TASK TO COMPLETE:
Take the entries below and print only the lines from the one with "Real Japanese Monsters (550, 190)" through the one with "Philosophies (420, 1963)", exactly as they stand, both ends included.
#####
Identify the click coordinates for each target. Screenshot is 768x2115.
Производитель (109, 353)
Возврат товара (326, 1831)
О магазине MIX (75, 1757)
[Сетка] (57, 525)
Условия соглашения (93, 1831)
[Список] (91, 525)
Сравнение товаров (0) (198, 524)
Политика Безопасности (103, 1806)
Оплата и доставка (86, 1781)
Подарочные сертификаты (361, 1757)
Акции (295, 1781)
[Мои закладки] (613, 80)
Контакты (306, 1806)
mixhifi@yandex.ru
#####
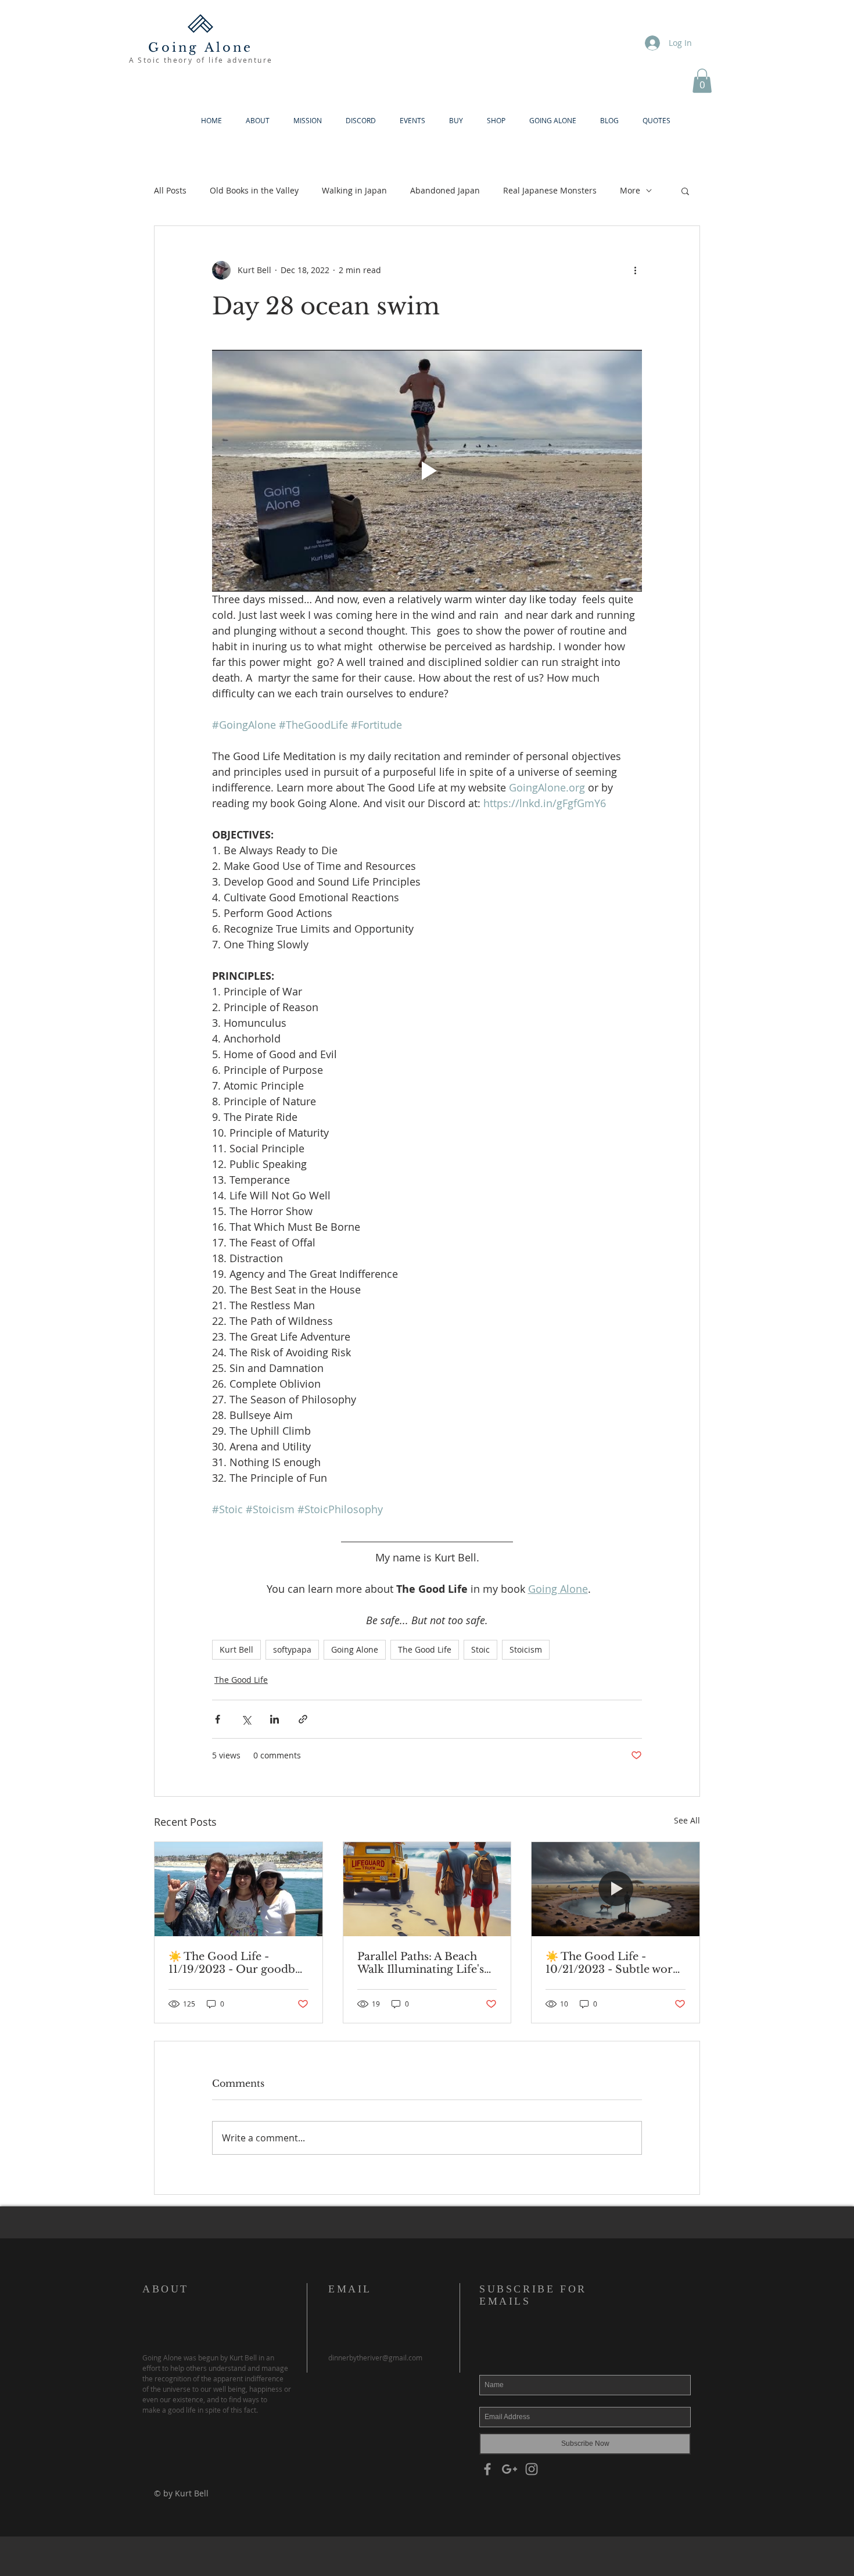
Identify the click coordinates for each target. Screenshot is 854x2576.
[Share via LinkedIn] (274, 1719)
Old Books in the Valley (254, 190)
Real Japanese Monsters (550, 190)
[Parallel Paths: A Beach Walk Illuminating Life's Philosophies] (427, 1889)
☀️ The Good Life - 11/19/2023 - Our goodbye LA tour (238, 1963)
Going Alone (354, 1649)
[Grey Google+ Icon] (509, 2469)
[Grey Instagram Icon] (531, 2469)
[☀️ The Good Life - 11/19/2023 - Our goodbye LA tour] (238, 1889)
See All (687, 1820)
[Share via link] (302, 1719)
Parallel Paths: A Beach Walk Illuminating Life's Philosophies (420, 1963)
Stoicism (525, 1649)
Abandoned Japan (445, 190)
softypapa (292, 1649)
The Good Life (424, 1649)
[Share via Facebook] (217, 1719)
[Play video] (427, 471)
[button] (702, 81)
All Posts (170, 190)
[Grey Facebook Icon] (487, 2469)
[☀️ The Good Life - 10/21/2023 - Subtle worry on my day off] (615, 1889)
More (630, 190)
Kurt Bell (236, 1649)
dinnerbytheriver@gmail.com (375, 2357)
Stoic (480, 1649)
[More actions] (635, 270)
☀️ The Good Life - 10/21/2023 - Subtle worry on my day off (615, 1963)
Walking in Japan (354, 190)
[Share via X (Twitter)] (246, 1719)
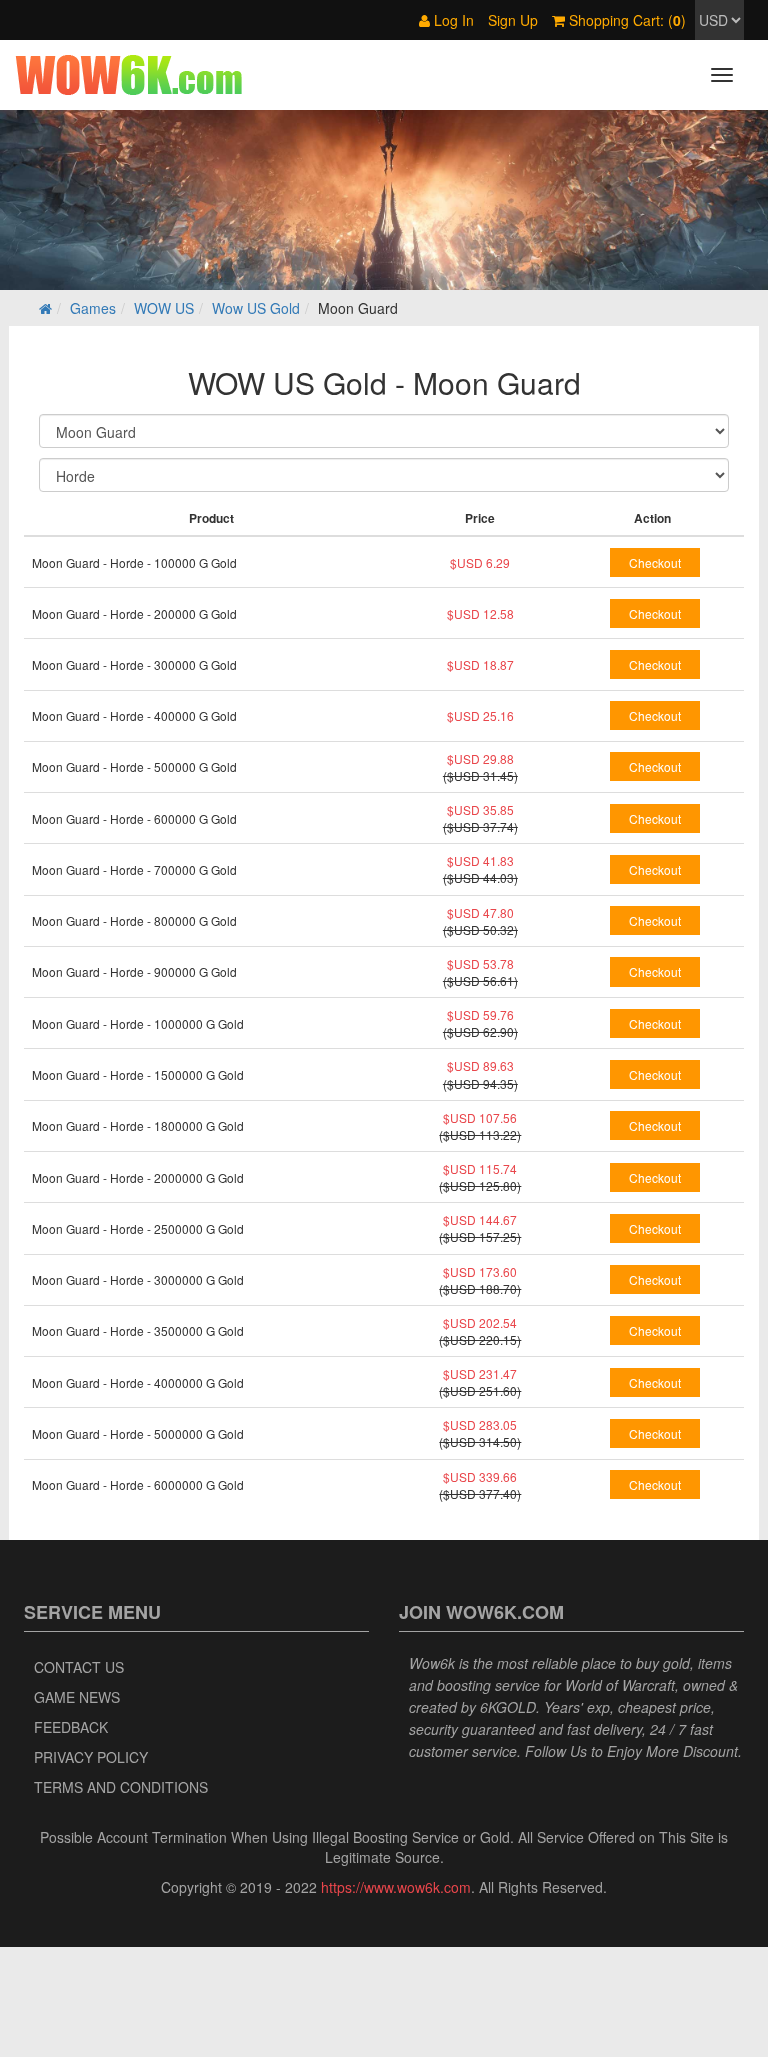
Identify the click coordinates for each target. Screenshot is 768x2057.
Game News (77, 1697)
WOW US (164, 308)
#####
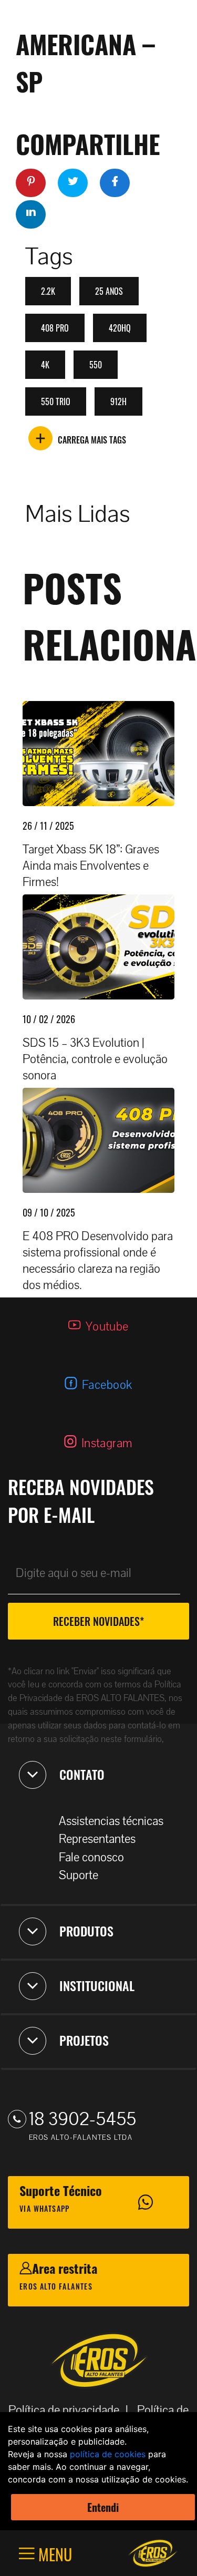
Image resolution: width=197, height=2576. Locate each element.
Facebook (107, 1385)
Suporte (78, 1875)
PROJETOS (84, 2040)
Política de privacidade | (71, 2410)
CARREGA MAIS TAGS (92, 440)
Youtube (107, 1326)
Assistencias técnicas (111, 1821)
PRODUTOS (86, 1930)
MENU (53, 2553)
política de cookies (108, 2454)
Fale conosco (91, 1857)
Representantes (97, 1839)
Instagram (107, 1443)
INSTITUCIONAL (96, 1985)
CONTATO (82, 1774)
#####
FINAL ANSWER:
Real Japanese Monsters (550, 190)
[Parallel Paths: A Beach Walk Illuminating Life's Philosophies] (427, 1889)
☀️ The Good Life - 11/19/2023 - Our goodbye LA tour (238, 1963)
Going Alone (354, 1649)
[Grey Google+ Icon] (509, 2469)
[Grey Instagram Icon] (531, 2469)
[☀️ The Good Life - 11/19/2023 - Our goodbye LA tour] (238, 1889)
See All (687, 1820)
[Share via link] (302, 1719)
Parallel Paths: A Beach Walk Illuminating Life's Philosophies (420, 1963)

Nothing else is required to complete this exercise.